Kepalanya langsung menggeleng dengan kedua tangan yang mengepal serta seluruh tubuh yang bergetar hebat. "Nggak, ini nggak mungkin dia. Rain nggak mungkin senekad itu untuk ngelakuin hal ini, nggak, nggak mungkin!"

Tanpa sadar air mata Vano mulai keluar begitu saja membasahi kedua pipinya dan kini laki-laki tersebut sedang mencoba untuk mencari sebuah petunjuk yang mungkin bisa membantu menemukan gadisnya tersebut.

"Kamu dimana, Rain?" tanyanya dengan suara yang bergetar. "Aku udah datang ke sini untuk jemput kamu, tapi kamu ke mana?"

Vano terus saja mencari hingga laki-laki itu tidak sadar bahwa jam sudah menunjukkan pukul 22.00 malam. Dan ia masih saja tidak berhenti mencari kekasihnya itu entah sampai kapan.

Sementara itu ada orang lain yang sedari tadi diam dari dalam mobil memerhatikannya dengan wajah yang datar serta kedua tangan yang mencengkram kuat stir kemudi. Ia tersenyum smirk setelah mengetahui bahwa dirinya berhasil menemukan sebuah bukti untuk menjadikan Vano pelajaran.

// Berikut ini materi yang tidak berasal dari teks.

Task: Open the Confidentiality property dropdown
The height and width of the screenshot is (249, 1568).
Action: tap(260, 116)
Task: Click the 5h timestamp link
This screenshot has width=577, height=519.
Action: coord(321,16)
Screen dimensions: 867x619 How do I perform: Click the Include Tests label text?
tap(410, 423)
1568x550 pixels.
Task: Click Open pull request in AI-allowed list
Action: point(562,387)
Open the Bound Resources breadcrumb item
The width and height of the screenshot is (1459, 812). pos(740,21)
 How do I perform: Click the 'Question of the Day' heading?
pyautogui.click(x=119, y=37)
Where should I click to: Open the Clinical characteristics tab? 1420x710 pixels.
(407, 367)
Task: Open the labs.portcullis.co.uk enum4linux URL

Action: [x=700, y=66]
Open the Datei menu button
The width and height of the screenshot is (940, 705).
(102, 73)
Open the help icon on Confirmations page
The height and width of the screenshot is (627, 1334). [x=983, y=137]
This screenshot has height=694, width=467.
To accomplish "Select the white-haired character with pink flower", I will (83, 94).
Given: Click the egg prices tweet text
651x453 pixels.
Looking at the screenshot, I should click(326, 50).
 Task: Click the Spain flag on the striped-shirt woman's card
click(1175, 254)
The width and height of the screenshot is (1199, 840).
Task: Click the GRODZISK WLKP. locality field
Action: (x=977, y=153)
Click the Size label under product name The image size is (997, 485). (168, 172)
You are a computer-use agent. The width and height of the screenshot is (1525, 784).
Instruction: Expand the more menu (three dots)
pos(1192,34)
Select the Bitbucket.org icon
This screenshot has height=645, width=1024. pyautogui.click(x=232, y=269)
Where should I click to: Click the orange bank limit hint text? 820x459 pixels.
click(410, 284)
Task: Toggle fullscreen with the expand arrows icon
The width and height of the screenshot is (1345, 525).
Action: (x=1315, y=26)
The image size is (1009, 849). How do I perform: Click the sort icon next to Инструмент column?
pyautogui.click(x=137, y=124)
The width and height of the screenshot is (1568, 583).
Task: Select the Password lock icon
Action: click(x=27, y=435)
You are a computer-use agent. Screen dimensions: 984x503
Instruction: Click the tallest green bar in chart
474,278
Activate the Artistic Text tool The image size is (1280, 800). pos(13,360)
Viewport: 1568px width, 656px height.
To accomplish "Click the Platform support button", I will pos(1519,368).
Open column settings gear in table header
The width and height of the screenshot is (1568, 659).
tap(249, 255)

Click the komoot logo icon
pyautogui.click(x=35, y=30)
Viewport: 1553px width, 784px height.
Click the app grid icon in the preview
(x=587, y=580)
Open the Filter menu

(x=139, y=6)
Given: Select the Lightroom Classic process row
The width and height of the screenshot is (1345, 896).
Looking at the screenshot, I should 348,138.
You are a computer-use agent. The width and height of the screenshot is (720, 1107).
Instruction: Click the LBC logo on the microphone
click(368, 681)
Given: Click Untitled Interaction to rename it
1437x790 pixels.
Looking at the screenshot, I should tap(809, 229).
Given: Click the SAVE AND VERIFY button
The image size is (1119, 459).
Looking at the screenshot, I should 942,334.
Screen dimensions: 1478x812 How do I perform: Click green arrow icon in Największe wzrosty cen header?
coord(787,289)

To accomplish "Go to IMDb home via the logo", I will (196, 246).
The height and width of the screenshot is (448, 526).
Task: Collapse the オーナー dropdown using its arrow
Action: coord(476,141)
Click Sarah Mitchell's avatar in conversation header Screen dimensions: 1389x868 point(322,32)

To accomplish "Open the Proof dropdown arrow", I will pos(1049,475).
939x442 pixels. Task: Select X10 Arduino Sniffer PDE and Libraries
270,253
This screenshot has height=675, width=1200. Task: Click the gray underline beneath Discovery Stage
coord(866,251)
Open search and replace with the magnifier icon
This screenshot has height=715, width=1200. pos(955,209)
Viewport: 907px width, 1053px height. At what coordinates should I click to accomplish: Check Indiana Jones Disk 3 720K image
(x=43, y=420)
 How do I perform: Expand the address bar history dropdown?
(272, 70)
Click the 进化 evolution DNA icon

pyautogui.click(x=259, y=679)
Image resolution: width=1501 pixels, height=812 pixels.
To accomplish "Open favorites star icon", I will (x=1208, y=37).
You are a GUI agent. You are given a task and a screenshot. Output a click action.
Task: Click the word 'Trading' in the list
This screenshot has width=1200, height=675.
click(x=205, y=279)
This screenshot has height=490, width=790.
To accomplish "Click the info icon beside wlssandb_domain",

"Jangan sampai lo lolos dari pantauan gue," gumam seseorang dengan kedua mata yang memincing. "Dari awal gue udah curiga kalau sebenarnya ini semua adalah perbuatan lo, tapi sayangnya lo nggak pernah mau ngakuin hal itu!"

Malam ini di tempat yang sepi seperti ini, Vano sedang diawasi oleh seseorang yang tanpa sadar akan membuatnya terjatuh ke dalam sebuah jebakan dari perbuatannya sendiri. Orang tersebut hanya ingin membuktikan betapa berengseknya seorang Vano yang merupakan kekasih Rain, gadis cantik dan pintar di Sekolahnya.

"Besok gue ada kejutan buat lo, Van. Jadi tunggu aja kejutan dari gue," lanjutnya lagi sebelum akhirnya berlalu pergi dari tempat tersebut dengan senyum penuh kemenangan.

Vano yang merasa bahwa ada orang lain selain dirinya di tempat ini pun langsung menolehkan kepalanya ke belakang, kemudian ia kembali berlari menuju ke dekat mobil dimana tadi laki-laki itu berhenti.

Dengan perasaan campur aduk ia menatap sekitar yang ternyata tidak ada siapapun selain dirinya seorang di tempat ini. Hanya saja, entah kenapa laki-laki itu merasa bahwa tadi ada seseorang yang berada di sini.

Keningnya seketika berkerut karena harus berperang dengan pemikirannya saat ini, antara perasaan dan logikanya. Jika memang ini hanya perasaannya saja, Vano akan merasa sangat berterima kasih karena tidak ada orang lain yang akan mengetahui keberadaannya di sini malam-malam begini, tetapi jika logikanya benar, maka itu artinya ...

"Penguntit?!"

Kedua tangannya langsung mengepal kuat dengan kedua mata yang membelalak serta jantung yang berdetak begitu cepat dari biasanya. Malam ini, di tempat yang sepi ini, seseorang telah menguntitnya untuk tujuan lain sehingga mungkin saja Vano akan berada dalam situasi yang sulit.